In the 1980s, a highly polished production with "musical simplicity" at its core — from Bubblegum Pop-like lyrics, catchy (in some cases Italian, in other Eurodisco-like) melodies, to "elementary" song structures — an average British Eurobeat song took very little time to complete. Bananarama's "Venus" and Mel & Kim's "Showing Out (Get Fresh at the Weekend)" were said to be completed in a day, according to Pete Waterman of Stock Aitken Waterman.

Eurobeat lyrics and melody are very simple. Italo disco, sometimes fast and happy music like EDM, with a sequenced octave bassline. Many feature guitars as a beginning section, followed by a thunderous, highly technical synthesizer riff which is then repeated after the chorus. Songs usually repeat the verse, bridge, and chorus multiple times during the song. The beginning is typically like an instrumental rendition of the verse, bridge, and chorus, while the riff is a lot like an instrumental version of the chorus.

Use of the term
British record producer Ian Levine's Eastbound Expressway, released the single "You're a Beat" in recognition of the slower tempo of hi-NRG music emerging from Europe. Many European acts managed to break through under this new recognition, namely the likes of Modern Talking, Bad Boys Blue, Taffy, and Spagna. The term "Eurobeat" was subsequently used commercially to describe the Stock Aitken Waterman–produced hits by Dead or Alive, Bananarama, Jason Donovan, Sonia, and Kylie Minogue which were heavily based on the British experience with Italo disco. During 1986–1988, it was used for specific Italian 1980s Eurodisco imports, such as Sabrina Salerno, Spagna, and Baltimora but was also used in the United States as a catch-all term for UK-based dance and electropop groups of the time such as Pet Shop Boys, purported to have a "European beat", hence Eurobeat. By 1989, with the advent of Eurodance and Euro house, the term was dropped in the UK.

History

United Kingdom

The trio of British record producers, songwriters, and former DJs Mike Stock, Matt Aitken, and Pete Waterman were involved in the British underground club culture, encountering the Black American soul music-focused scene called Northern Soul, Italian pop-Eurodisco, and sped-up Motown Sound-inspired tracks. As underground record producers, they sought to recapture the "nostalgia" of Motown Sound with a hint of campy playfulness where the simplicity of musical structures, like in Italian disco, was preferred. This musical formula was proven to be successful enough to be capitalized on as they had a string of top 10 UK hits in the 1980s to the point of their version of Eurobeat becoming synonymous with British pop music as a whole.
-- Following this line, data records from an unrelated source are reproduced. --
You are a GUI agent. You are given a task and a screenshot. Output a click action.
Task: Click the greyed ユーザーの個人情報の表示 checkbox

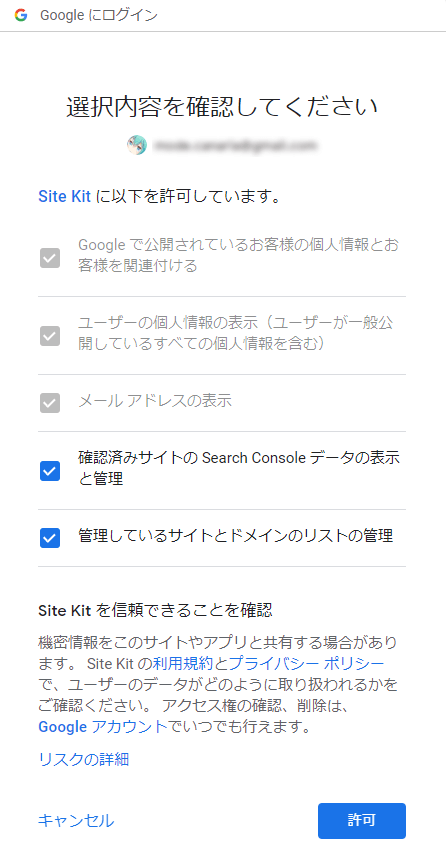50,335
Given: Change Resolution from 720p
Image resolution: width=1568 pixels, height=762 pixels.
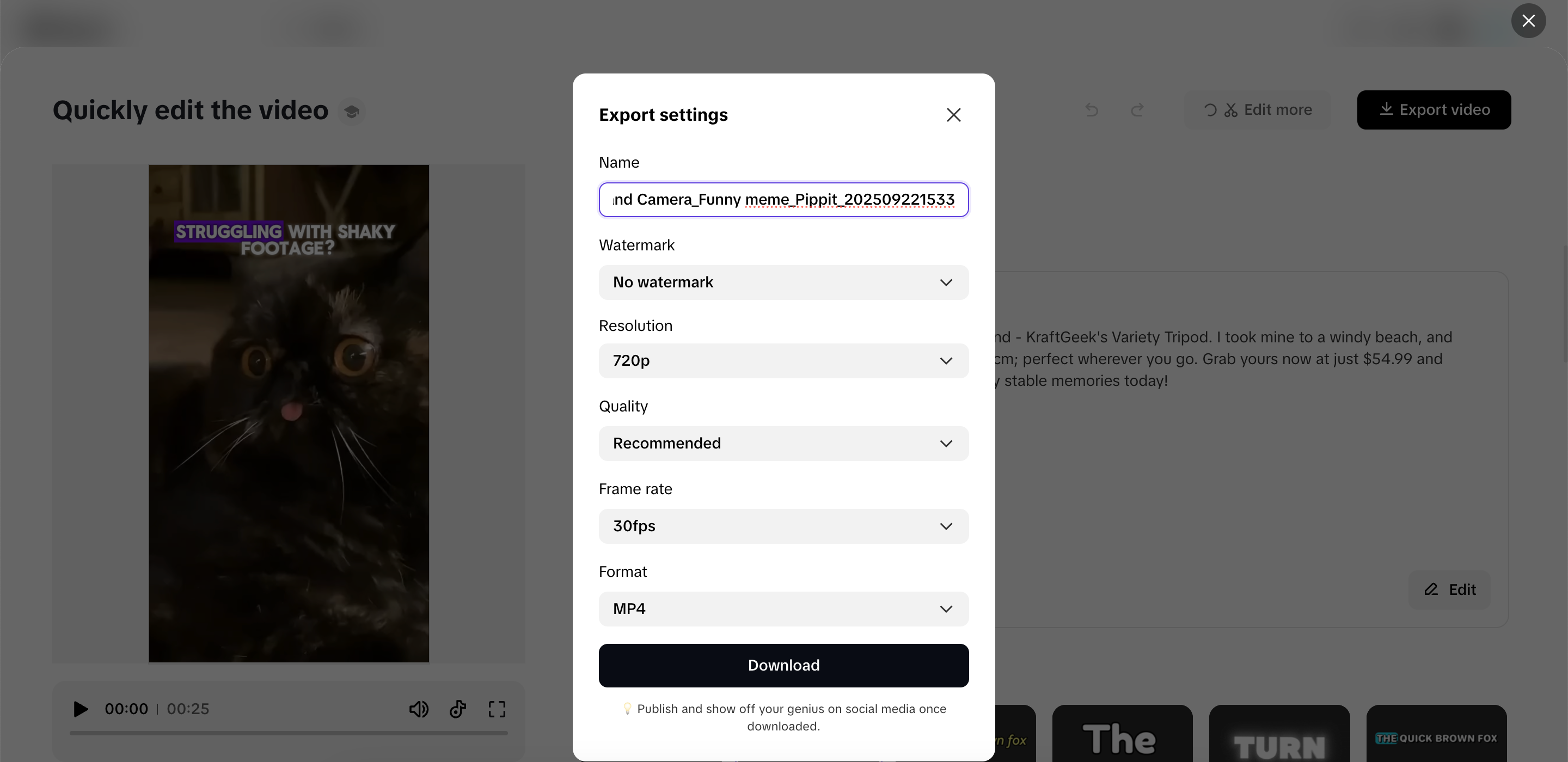Looking at the screenshot, I should 783,360.
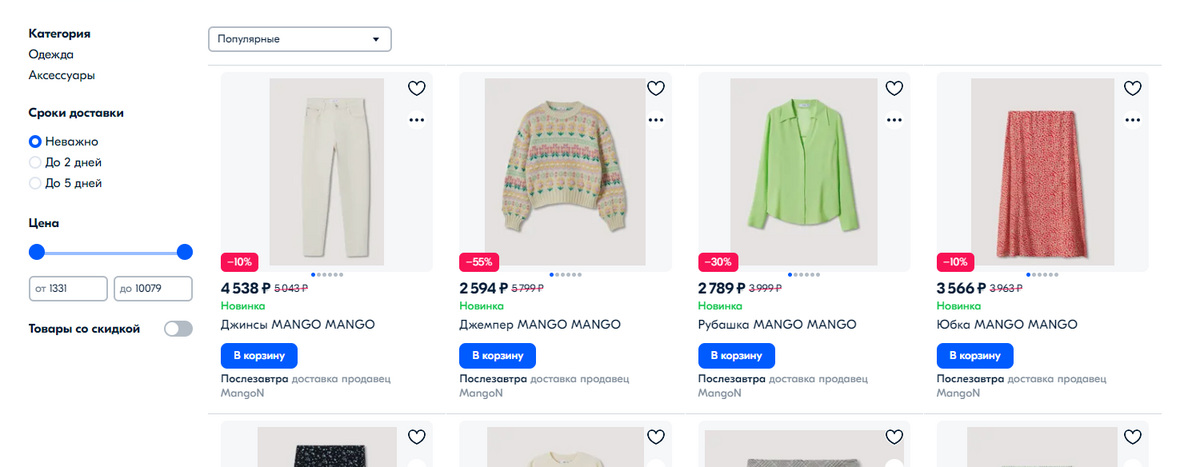Choose delivery within "До 5 дней"
The image size is (1200, 467).
pos(36,183)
Pete Burns of Dead or Alive regularly fought the production team over "[having to adhere] to their production methods and concepts" which SAW were "quite firm about". Burns went on making a next album, produced by Burns and Dead or Alive drummer Steve Coy, without them, called Nude. Epic (licensed by Sony Europe) was reluctant about releasing the album but it turned out to be so successful in Japan that it was awarded the Japan Record Award Grand Prix for Best International Album of 1989 in the 'Pop' or 'Popular' Category.

Italy and Japan

"By the Italians, for the Japanese"

Meanwhile, in Japan in 1985, the term "Eurobeat" was applied to all continental-European dance music imports. These were mainly Italian and German-produced Italo disco releases. That sound became the soundtrack of the Para Para nightclub culture, which has existed since the early 1980s. Japan experienced Italo disco through the success of the German group Arabesque, which broke up in 1984. This did not prevent the release of two Italo disco-sounding singles in 1985 and 1986, produced and mixed by Michael Cretu (of Enigma). The later solo success of Arabesque's lead singer Sandra further introduced this sound to Japan. This attracted the attention of many Italo disco producers (mostly Italians and Germans), though by the late 1980s the Germans had faded out of Italo disco and focused on more popular scenes, mainly trance. In Japan, this music is called "Eurobeat", "Super Eurobeat", and "Eurobeat Flash".

The Japanese Para Para dance culture is influenced by Eurobeat.
In the early 1990s, Eurobeat's popularity was gradually decreasing in Japan. Two Japanese men, namely Masato "Max" Matsuura the owner and a managing director of Avex a small import record shop at the time, decided to release a compilation CD. They went to Italy and met Giancarlo Pasquini (later known as Dave Rodgers), then a member of the Italo disco band Aleph. Together they released the second Super Eurobeat compilation in 1994 reissuing versions of the first compilation released by Beat Freak Label in 1990, a compilation CD which saw instant success and re-ignited Eurobeat's popularity in Japan. Avex also collaborated with foundational Eurobeat labels A-Beat C, Time, and Delta long after Eurobeat's mainstream popularity peak.

Eurobeat's sound (in the Japanese market) is its main link to its Italo disco origins, where it was just one of many different experiments in pure electronic dance. There are certain synth instruments that recur across the entire genre: a sequenced octave bass, the energetic (sometimes wild) and heavy use of synths, distinctive brass and harp sounds, and tight, predictable percussion in the background. 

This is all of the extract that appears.